Work to be completed
Retype the listing below word for word, starting at the line with "Tap the clock icon below the timer" and going through the end of the listing, with both ends included. Leave the pictures out of your answer.
Dataset excerpts start
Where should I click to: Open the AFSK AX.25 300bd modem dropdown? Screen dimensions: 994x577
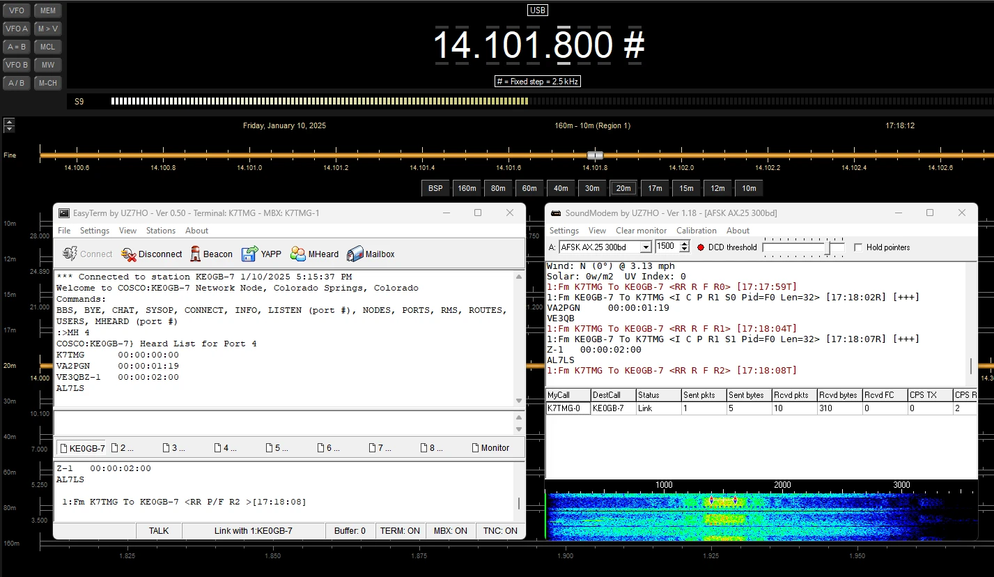pyautogui.click(x=646, y=247)
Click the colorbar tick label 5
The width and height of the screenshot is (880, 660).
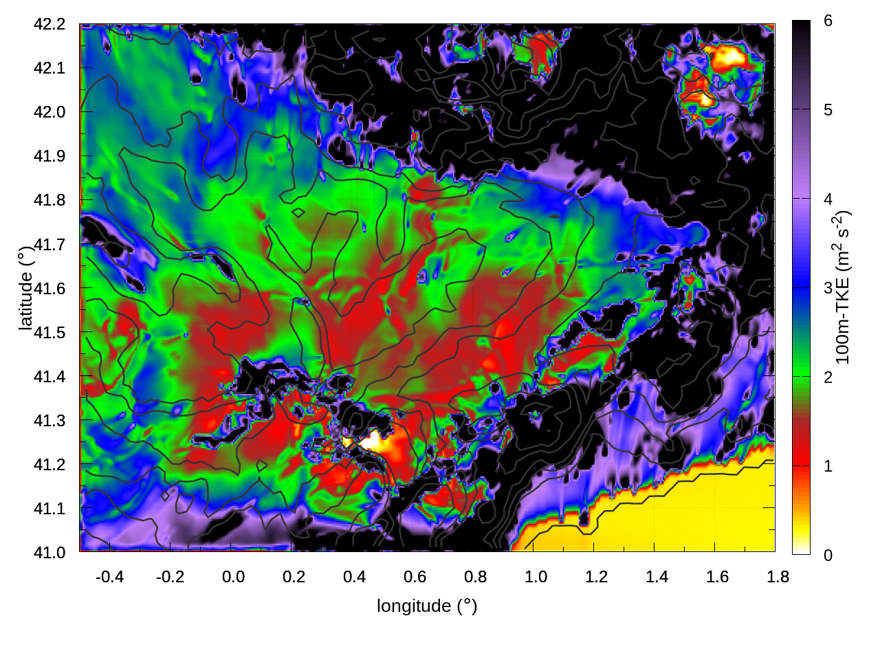[x=828, y=110]
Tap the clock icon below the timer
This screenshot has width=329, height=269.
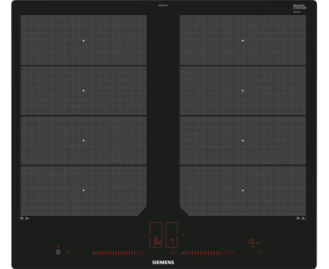click(250, 253)
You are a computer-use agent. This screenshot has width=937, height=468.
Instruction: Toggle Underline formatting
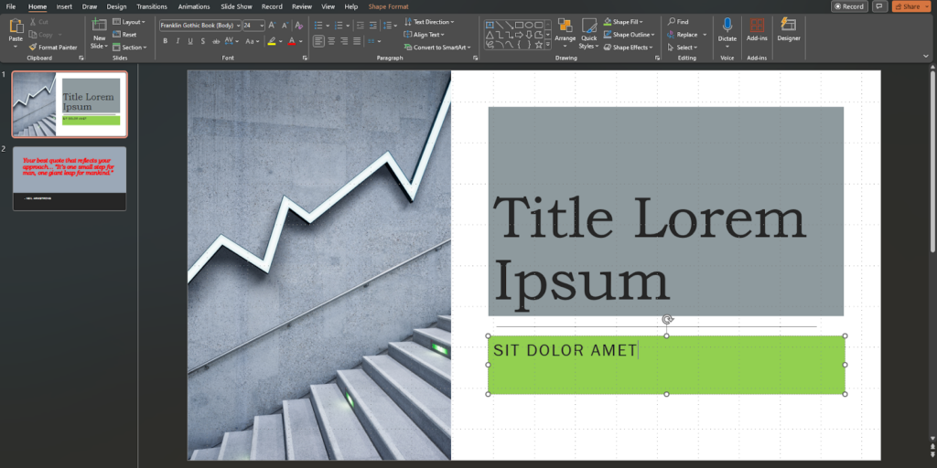[191, 41]
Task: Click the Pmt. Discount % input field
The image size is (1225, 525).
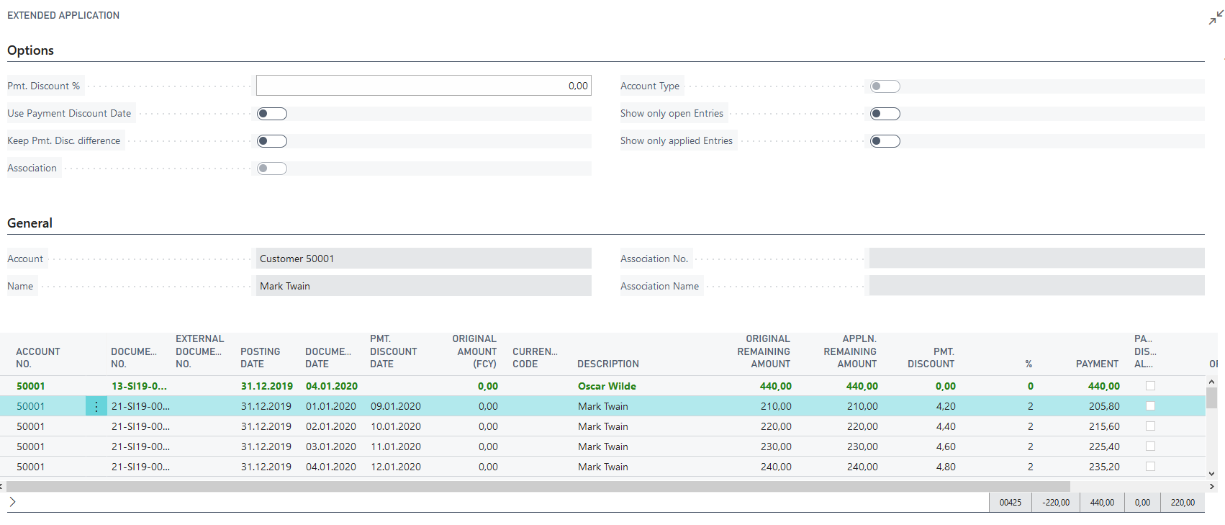Action: 423,86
Dataset excerpts end
Output below
Tap the clock icon below the timer
This screenshot has width=329, height=269.
click(250, 253)
You are a computer-use agent. This screenshot has width=937, height=468.
Instruction: Toggle Underline formatting
[191, 41]
Task: Click the Pmt. Discount % input field
The image size is (1225, 525).
Action: 423,86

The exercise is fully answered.